§ **ENTRIES SUPPLIED**

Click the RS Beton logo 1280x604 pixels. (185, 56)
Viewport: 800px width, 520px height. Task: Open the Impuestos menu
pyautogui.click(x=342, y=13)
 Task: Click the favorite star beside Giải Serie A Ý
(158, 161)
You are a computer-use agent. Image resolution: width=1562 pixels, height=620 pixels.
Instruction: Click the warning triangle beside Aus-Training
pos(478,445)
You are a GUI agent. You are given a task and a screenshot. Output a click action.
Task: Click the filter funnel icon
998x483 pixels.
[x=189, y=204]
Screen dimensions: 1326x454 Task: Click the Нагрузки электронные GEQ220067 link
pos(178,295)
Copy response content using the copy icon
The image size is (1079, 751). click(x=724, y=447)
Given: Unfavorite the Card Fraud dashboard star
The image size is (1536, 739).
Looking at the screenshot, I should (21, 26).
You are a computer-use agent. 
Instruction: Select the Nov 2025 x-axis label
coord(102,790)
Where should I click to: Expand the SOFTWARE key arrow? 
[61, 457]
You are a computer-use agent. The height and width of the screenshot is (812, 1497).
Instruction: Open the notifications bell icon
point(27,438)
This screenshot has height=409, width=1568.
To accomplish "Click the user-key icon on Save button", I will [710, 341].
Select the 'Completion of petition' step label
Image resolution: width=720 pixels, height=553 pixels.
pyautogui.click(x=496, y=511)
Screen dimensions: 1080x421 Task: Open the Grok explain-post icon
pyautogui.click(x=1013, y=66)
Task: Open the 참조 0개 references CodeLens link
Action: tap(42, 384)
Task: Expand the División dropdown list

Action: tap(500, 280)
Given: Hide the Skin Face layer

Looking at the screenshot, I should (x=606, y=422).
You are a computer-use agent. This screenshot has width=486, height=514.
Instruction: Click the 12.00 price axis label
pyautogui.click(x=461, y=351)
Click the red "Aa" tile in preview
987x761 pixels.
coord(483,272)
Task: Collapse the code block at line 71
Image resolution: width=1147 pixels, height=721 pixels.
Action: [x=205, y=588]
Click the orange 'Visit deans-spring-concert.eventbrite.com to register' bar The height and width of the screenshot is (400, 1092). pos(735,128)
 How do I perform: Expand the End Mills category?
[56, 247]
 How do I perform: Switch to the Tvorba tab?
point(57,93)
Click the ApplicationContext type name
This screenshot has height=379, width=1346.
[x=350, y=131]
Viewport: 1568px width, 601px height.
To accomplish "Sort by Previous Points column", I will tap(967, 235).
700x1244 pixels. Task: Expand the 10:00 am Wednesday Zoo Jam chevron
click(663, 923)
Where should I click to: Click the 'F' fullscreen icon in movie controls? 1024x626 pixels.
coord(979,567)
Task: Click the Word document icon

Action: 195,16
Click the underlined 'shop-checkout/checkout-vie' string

§ **HOW TO COMPLETE THIS TASK**
Output each line of the listing in which the string "accomplish" is found.

§ **RESPONSE TO THE EXERCISE**
To accomplish "Click the user-key icon on Save button", I will [710, 341].
To accomplish "Sort by Previous Points column", I will tap(967, 235).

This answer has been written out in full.